What is the usual story with secondary infertility? Secondary infertility happens to men who have conceived naturally, often easily, and who have a child already. Confident that they will have another baby, they may wait for a couple of years before trying again and… it does not happen, so what is the story?
Clearly, everything was okay for them two or three years or so previously, but of course time has passed and something which was not significant then, now has become the problem.
For men, secondary infertility falls into two categories. The first is a tendency to male subfertility which was always present, but which was compensated for by excellent or above average female fertility. This is because the younger eggs were able to compensate for the less good-quality sperm. This situation is typical of varicocele – a condition of harmless veins always present, but which warm the testicles and reduce the DNA quality of the sperm. The sperm count may be reduced or can be normal, but the little packet of DNA in the sperm head is fragmented or slightly damaged, which affects both the creation of the embryo and the ability of those embryos to survive without miscarriage. So this sort of secondary infertility can occur in any man who was a little subfertile, often with a low sperm count, when he was responsible for a naturally conceived live birth. The reason for the subsequent secondary infertility is only because the passage of time has meant that his partner’s eggs have become older and are unable to compensate for the inadequacies of his sperm.
The other causes of secondary infertility relate to conditions or injuries which may have reduced fertility in a previously entirely and normally fertile man. The most obvious cause is vasectomy, which prevents the sperm from leaving the testicles at all. The same sort of obstruction can occur with infections which may block the tiny ducts which emerge from the testes in structures called the epididymides. These infections are broadly known as epididymitis (that is, an inflammation of those tubules, often by organisms like a chlamydia). Sometimes these genital infections involve the testicles, also known traditionally as orchids, and then this inflammation of the testicles is called an orchitis, in which the whole testicle is swollen and painful. Orchitis can damage sperm production and therefore cause secondary infertility. The sort of orchitis which might damage sperm production is associated with mumps, but not always. Damage is more likely when the man is in young adulthood and when both testicles are swollen and painful.
Other causes of secondary damage to the testicles are relatively rare. ‘Twisting’, or torsion, is uncommon in adults, but both the torsion which interrupts blood supply and the surgery to fix the testicle (an orchidopexy) can reduce fertility.
Other more generalised conditions can affect fertility, but these effects are usually transient in nature. Sometimes, the treatment of these conditions compounds the effect of the condition.
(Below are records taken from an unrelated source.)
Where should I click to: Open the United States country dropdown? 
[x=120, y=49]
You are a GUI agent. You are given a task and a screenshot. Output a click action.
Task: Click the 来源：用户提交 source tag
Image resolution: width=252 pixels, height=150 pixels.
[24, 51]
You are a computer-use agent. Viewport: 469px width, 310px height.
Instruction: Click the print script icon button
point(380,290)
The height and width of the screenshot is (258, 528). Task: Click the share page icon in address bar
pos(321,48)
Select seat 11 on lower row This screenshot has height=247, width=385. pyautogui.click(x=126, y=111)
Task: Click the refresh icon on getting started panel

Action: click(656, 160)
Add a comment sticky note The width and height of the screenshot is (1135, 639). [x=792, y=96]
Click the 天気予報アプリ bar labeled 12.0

Examples might be severe psoriasis and arthritis treated with methotrexate, and an inflammatory bowel disease treated with sulfasalazine.
Finally, in 2023, we have to mention COVID. Evidence rather than data is very hard to get with the effects of any pandemic. There are several reasons for this. First, and most importantly, to change ‘observations’ (not scientific and open to bias) into evidence requires a prospective trial which cannot be randomised or controlled. Therefore, scientists would have had to take known fertile men, look at a semen analysis, and even two analyses, then randomise them into two groups and regularly do further checks with COVID tests and sperm tests. To prove that COVID positively caused a decrease in sperm numbers and quality would probably require a thousand willing subjects; such a study would take a great deal of medical time and money, and during a pandemic this was just not feasible, nor in fact was ever thought of.
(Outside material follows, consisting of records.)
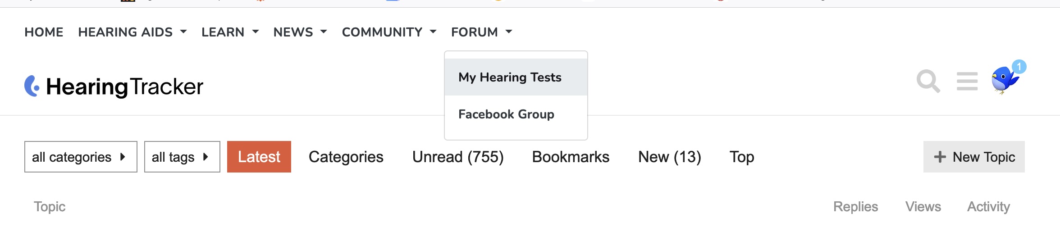1060x227 pixels.
Task: Click the HearingTracker logo
Action: pyautogui.click(x=114, y=86)
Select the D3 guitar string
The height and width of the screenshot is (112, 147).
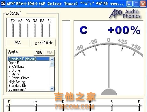pos(28,30)
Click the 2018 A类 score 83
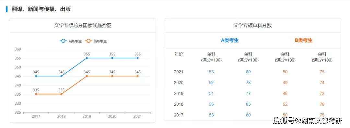 tap(248, 104)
The second built-in reason for the absence of evidence relates to the nature of COVID infections. If fertility was affected, was it the direct effect of the virus or merely the effect of an illness with fever?
Finally, it may be that the different COVID mutations may have had different effects on fertility, so we are left with individual observations, which are otherwise known as clinical impressions, but my own conclusion is that COVID, particularly in the first and second waves, often affected both sperm count and sperm quality. This conclusion is based purely on observations and we must say quite clearly that this is what I think, rather than what I know!
Therefore, secondary infertility and subfertility is important, but it does not necessarily mean that anything has substantially changed with the male other than the passage of time, but as you can see most cases are amenable at least to explanation and often to treatment.